One major advantage of this approach is adaptability. “We’re not trying to create a one-size-fits-all solution. We’re building an adaptable toolbox,” Moghe says.

That philosophy is essential given the variety of instrumentation and protocols across labs. “People generate this data using very different protocols and very different instruments,” he says. “Every dataset needs to be looked at differently.”

Moghe has applied the pipeline to sweet potato datasets generated under regular water, drought, and high-water stress. His team at Cornell University examined how different varieties responded to each condition, identifying distinct metabolic signatures tied to environmental challenges. “Growers and breeders already know that even under the same stress, like drought, different varieties of the same crop behave differently. Using such high-throughput techniques like RNA-seq and LC-MS, we can pinpoint the specific genes, metabolites and networks associated with these differences, pointing us to solutions for making more resilient varieties” Moghe says. Different C-SPIRIT teams are generating similar datasets in other crops like rice, cassava, potato and even microbial samples under stress conditions, enabling identification of species-specific and conserved metabolic signatures. These case studies will help the team translate raw LC-MS data into biological insights.

Turning Data into Discovery

The final piece of Aim 2’s vision is making annotated metabolomic data not only usable, but discoverable. To do that, the team is working to integrate their results into public databases and build visualization tools that invite exploration across species, tissues, and stresses.

These tools will be grounded in the FAIR data principles: Findable, Accessible, Interoperable, and Reusable. Aim 2 plans to integrate its outputs into platforms like GNPS, where researchers can explore molecular networks, and the BioAnalytical Resource (BAR) developed by C-SPIRIT’s Canada lead Nicholas Provart, which connects metabolite activity with gene expression and other omics datasets.

“We want scientists anywhere to be able to use these tools,” Moghe says. “Whether they’re studying crop resilience, metabolic engineering, or basic biochemistry.”

Aim 2’s integrative approach also helps surface new research questions. When a metabolite appears only in a specific tissue across multiple species, or shows a unique response to flooding, it can point to conserved biological functions or adaptation strategies. “We might be able to use that information… for breeding or engineering new, more resilient crop varieties ” Moghe explains.

By pairing public access with meaningful context, Aim 2 is turning static datasets into living resources. This work is helping to fuel innovation in agriculture, AI, ecology, biotechnology, and beyond.

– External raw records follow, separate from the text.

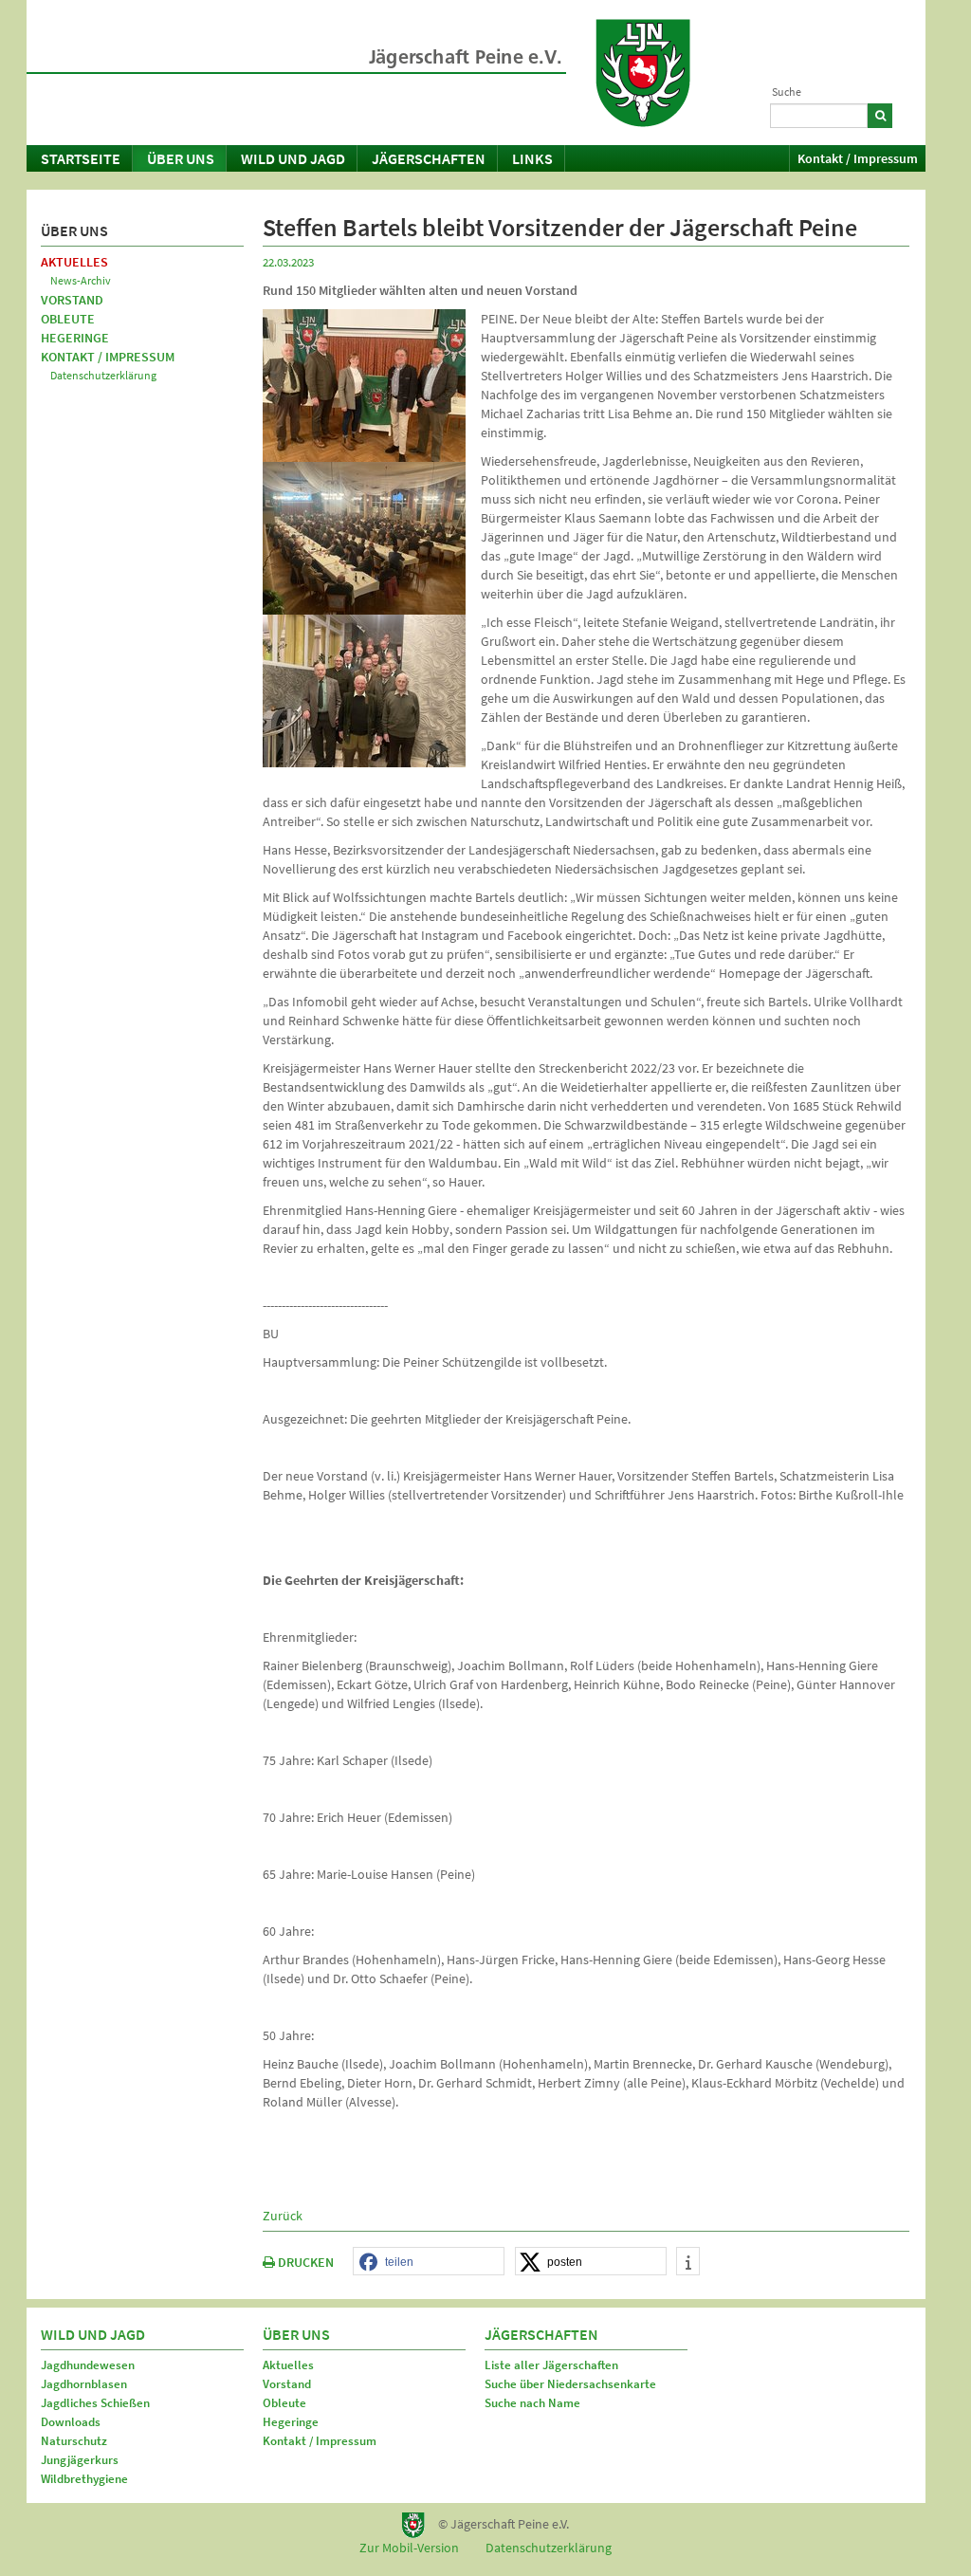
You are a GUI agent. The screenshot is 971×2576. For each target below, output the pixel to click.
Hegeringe (75, 337)
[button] (429, 2262)
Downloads (71, 2422)
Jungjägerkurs (80, 2460)
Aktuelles (74, 261)
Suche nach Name (532, 2403)
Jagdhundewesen (88, 2365)
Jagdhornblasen (84, 2384)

Linking Across the C-SPIRIT Pipeline

Aim 2 operates within a flexible discovery system that spans all six of C-SPIRIT’s research Aims. Each Aim contributes to identifying, analyzing, or testing candidate bioactive compounds, but the process is not strictly linear. Instead, compounds move through different tracks depending on their origin and how much is already known.

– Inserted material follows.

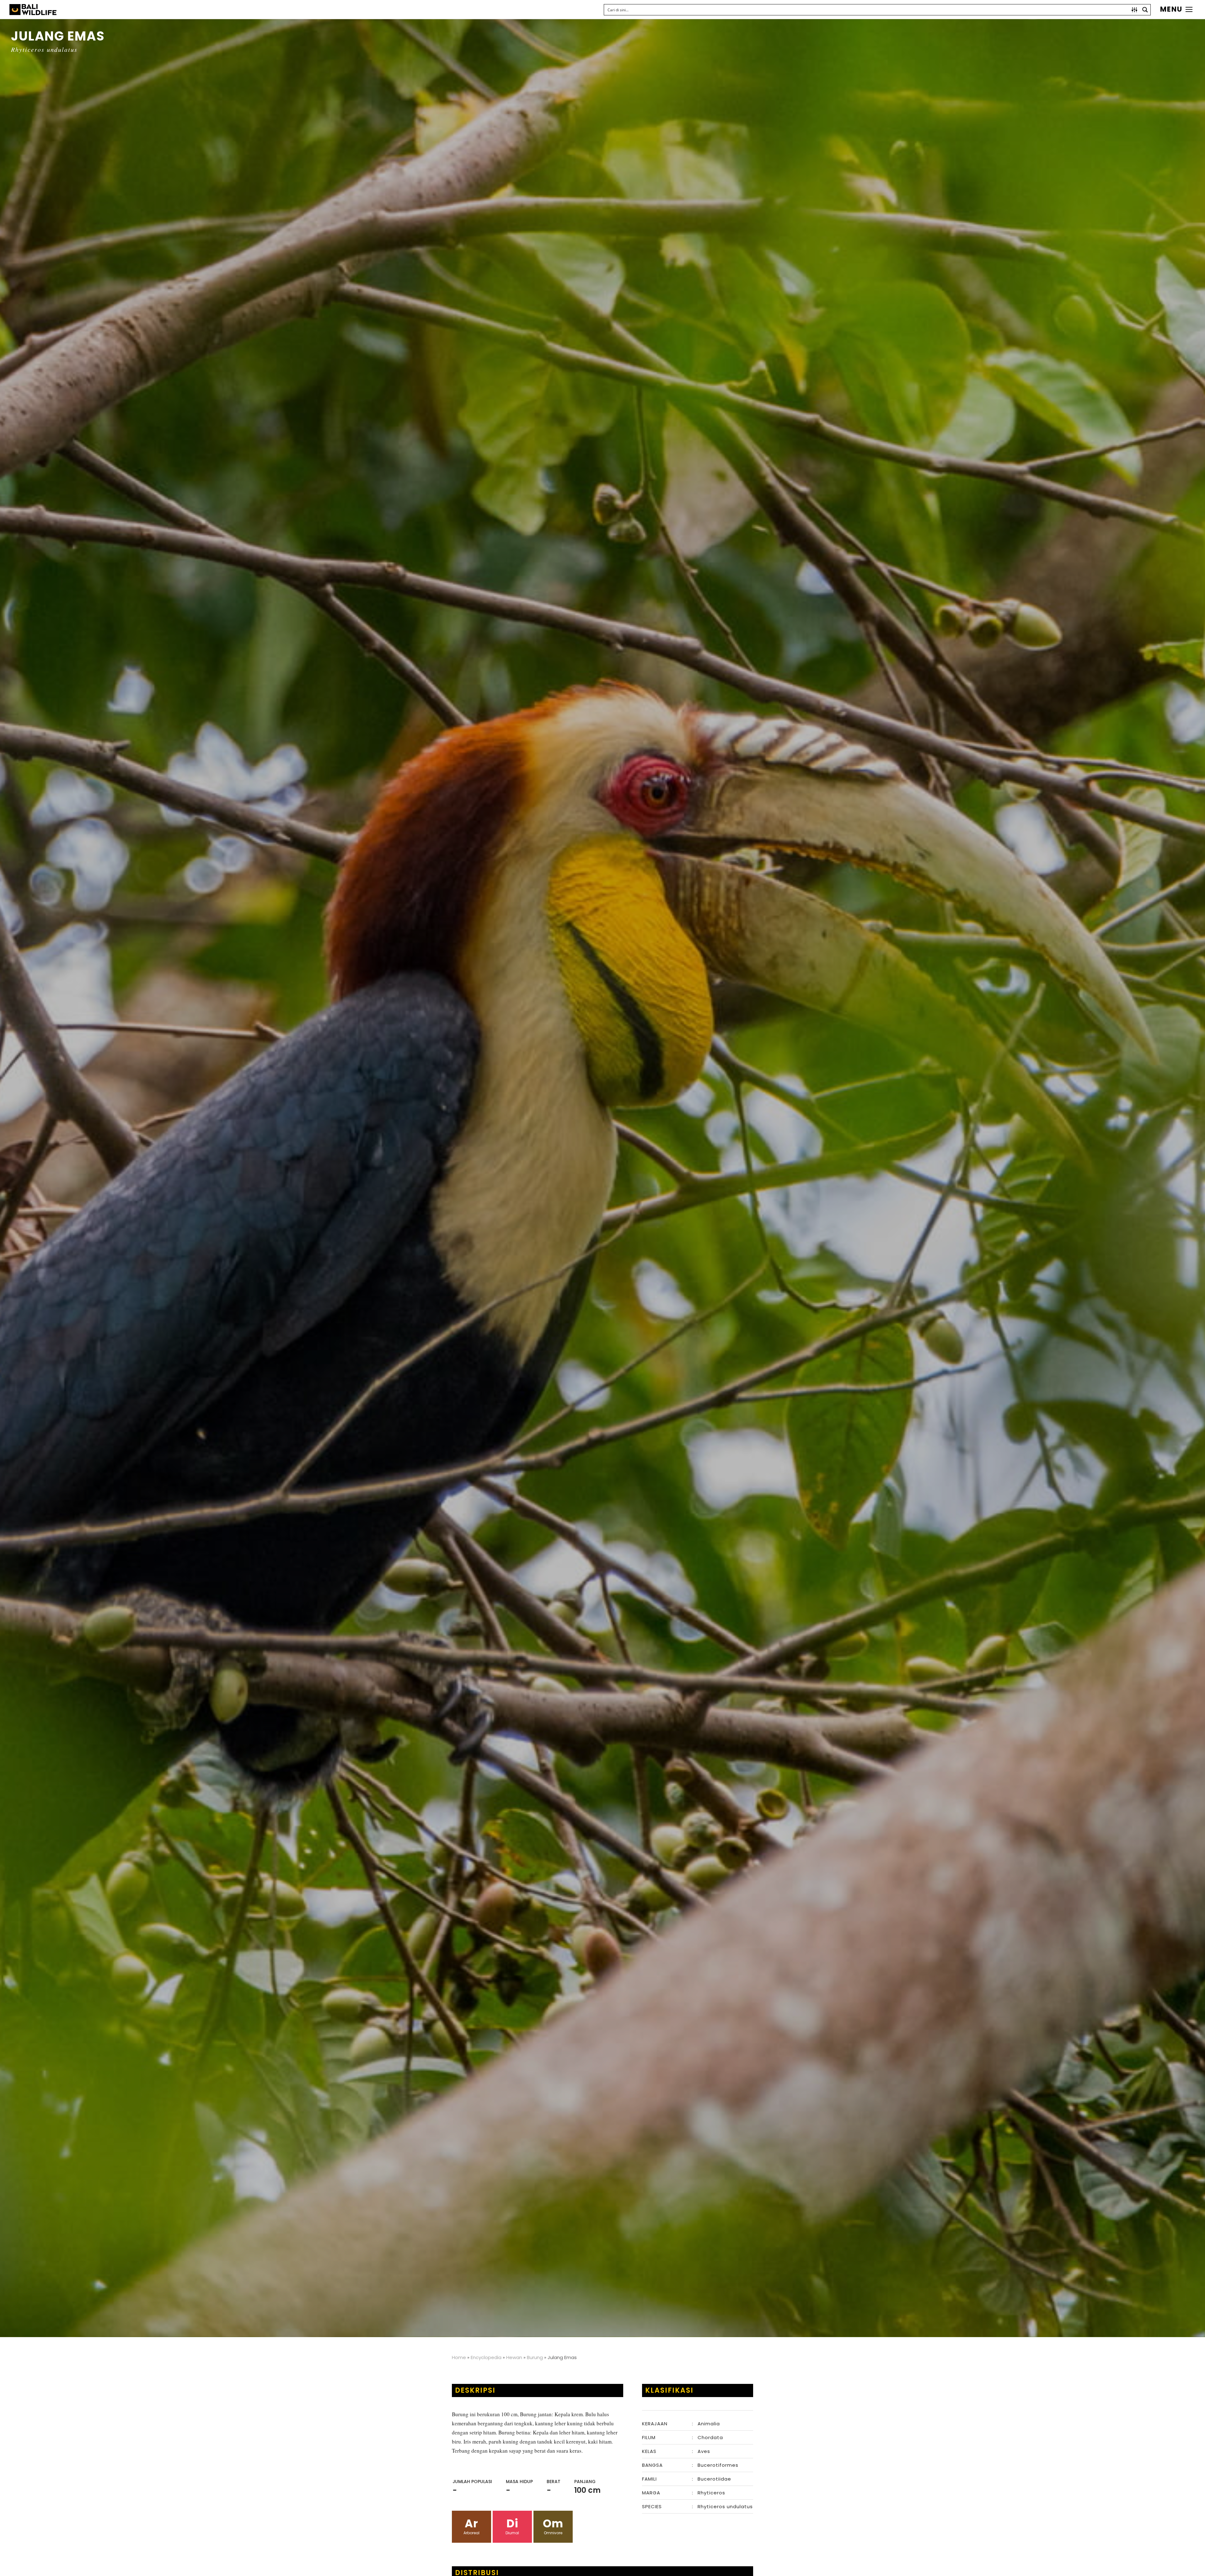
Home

Most candidates begin in Aim 1, which sources molecules from biodiversity fieldwork, stress-responsive metabolomics, and commercial libraries. Some of these compounds are well-characterized; others are entirely novel. Aim 2 plays a central role in interpreting the unknowns. It annotates their structure, function, and biological context, often enabling further analysis in Aim 3, where researchers investigate the genetic pathways that produce them.

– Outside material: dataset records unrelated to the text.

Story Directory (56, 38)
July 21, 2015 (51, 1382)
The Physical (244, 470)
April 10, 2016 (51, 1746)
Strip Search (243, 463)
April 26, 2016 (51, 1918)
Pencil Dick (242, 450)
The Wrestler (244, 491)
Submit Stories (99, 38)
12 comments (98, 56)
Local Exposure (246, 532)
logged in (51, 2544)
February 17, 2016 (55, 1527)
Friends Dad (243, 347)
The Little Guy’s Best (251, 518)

However, not every compound follows that route. “We didn’t want to put all our eggs in one basket… so we have three different streams of discovery of bioactive metabolites,” Moghe says.

In some cases, a compound may bypass some steps altogether and proceed directly to testing.

When Aim 2 is applied, it deepens understanding. Its frameworks support comparative analysis, reveal conserved patterns, and inform decisions across the pipeline. Even when not used for every candidate, the insights it generates have lasting value.

As C-SPIRIT works to transform how bioactive compounds are discovered and deployed, Aim 2 offers more than just a technical contribution. It builds the shared language, tools, and insight that enable a global team to translate complex data into real-world biological discovery.